**作業内容**
1 > リストのうち「The image size is (244, 169).」を含む行から「Action: 520,24」を含む行までを、「Property」を「Name」に差し替えて編集し、それ以外は一切変えずに示してください。
2 > 下着泥棒のエピソードをめぐる文章の続きを、最後の文のあとから書き進めてください。

╭─ 抜粋本文

司「そういやお前芝マンの姉ちゃんのパンツ盗んだよな」

(芝姉弟の映像インサート)

ジ「いやいやいやいや、アレは楓士雄さんがいけないんスよ」

司「アイツまだ持ってっかな?」

ジ「絶対持ってますよ」

司「きっと家宝にしてんな(笑)」

ジ「(笑)」

司「まあでも、お前のお陰で楓士雄と仲良くなれた」


このエピソードに嫌悪感を示したのは主に女性で、嫌悪されたのは以下の部分でした。


・下着泥棒そのものの気色悪さ

・推しの役柄が下着泥棒をすること

・被害者が明確であること(生々しい)

・良い想い出扱いされていること

・下着を盗む行為が男の通過儀礼とか度胸試し扱いされていること


まとめると、パンツ盗むのは性犯罪なのに軽々しく描くな、女性の感じる不快感を考えたらこんなエピソードは入れないはずだ、その女性への配慮のなさが嫌だ、ということになると思う。ひとことで言えば、皆が女性蔑視を嗅ぎ取ったのでしょう。


逆に、楓士雄が実際にやったかどうかはわからないとか、映画で回収される伏線ではないかとか、やって欲しくない・主人公にふさわしくないという気持ちから、深読みや期待をする人も見られました。しかし、映画で触れられることは一切なかったので伏線ではありませんでした。


ザワで楓士雄が犯した他の違法行為と絡めて、軽犯罪に対して罪悪感を抱かないキャラクター設定に一貫性が見られるから伏線回収されたと言ってもいいという説も目にしました。が、先に述べた通り、この問題の本質はセクシズム(性差別)にあり、その視点なしにはこのエピソードは語れません。

╰─
╭─ データ

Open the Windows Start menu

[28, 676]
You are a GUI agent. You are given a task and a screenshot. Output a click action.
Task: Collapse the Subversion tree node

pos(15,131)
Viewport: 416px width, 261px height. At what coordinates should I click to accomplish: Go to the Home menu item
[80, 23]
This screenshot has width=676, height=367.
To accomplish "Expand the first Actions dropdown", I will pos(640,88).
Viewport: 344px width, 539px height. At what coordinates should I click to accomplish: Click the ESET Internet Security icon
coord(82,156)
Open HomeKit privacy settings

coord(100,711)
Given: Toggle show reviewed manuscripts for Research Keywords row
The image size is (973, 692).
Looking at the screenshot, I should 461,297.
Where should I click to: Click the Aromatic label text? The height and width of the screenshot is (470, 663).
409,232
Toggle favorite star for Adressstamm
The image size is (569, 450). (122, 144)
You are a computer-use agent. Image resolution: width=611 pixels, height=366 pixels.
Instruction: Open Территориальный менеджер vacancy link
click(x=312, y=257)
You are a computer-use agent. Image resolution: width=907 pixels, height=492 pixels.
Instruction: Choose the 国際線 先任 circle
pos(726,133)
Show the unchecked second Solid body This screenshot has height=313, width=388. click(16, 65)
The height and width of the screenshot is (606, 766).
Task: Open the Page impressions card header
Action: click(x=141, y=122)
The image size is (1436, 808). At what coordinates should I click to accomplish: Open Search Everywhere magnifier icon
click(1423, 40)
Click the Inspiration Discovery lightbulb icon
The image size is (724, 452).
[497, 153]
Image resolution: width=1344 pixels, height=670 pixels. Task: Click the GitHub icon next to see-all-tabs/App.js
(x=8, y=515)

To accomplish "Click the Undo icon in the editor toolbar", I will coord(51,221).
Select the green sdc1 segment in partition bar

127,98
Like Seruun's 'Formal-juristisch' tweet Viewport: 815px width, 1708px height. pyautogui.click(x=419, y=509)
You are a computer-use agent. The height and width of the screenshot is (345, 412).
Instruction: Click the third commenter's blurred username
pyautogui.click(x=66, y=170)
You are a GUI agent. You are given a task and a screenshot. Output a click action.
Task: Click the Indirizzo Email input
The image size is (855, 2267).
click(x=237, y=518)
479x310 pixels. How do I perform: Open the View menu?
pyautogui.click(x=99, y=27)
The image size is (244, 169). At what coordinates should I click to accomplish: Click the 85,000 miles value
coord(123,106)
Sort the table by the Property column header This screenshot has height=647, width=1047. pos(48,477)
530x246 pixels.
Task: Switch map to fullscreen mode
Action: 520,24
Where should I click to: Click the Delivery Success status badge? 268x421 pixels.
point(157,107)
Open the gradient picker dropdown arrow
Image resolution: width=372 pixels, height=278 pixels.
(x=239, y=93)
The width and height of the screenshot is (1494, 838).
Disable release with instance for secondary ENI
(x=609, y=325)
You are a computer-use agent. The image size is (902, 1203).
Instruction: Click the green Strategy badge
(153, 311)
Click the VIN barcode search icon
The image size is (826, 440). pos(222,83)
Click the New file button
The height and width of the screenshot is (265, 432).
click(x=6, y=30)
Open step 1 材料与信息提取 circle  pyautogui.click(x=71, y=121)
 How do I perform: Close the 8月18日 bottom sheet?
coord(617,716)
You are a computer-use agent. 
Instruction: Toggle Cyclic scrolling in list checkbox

╰─

**回答**
1 >
The image size is (244, 169). At what coordinates should I click to accomplish: Click the 85,000 miles value
coord(123,106)
Sort the table by the Name column header This screenshot has height=647, width=1047. pos(48,477)
530x246 pixels.
Task: Switch map to fullscreen mode
Action: 520,24

2 >
何故この問題が起こったのかを明らかにし、そして事務所にどう変わって欲しいのかのお気持ち表明をさせていただくために、問題点を整理したいと思います。


このエピソードは何故挿入されたのか

目的は明らかに、楓士雄と司とジャム男の仲の良さの演出にあります。彼らにとっては笑いながら語り合う想い出話であり、「お前のお陰で楓士雄と仲良くなれた」切っ掛けであり、軽微な罪の共有をする3人の親密さの表現なのです。


何故「パンツ泥棒」でなければならなかったのか

例えばジャムパンの万引き、釣り堀からの魚泥棒、テストのカンニング、原付無免許運転など。コミカルで軽微な罪なら色々と作れそうなものですが、何故、パンツ泥棒でなければならなかったのか。その答えを出すには「ホモソーシャル」という概念があるとわかりやすいと思います。

ホモソーシャルとは、恋愛または性的な意味を持たない、同性間の結びつきのこと。特に男性のそれが堅固です。男同士の熱い友情、殴り合ってわかりあうライバル、絶対に裏切らない仲間など。厳密にそれ自体を指す場合は悪いものとは限りません。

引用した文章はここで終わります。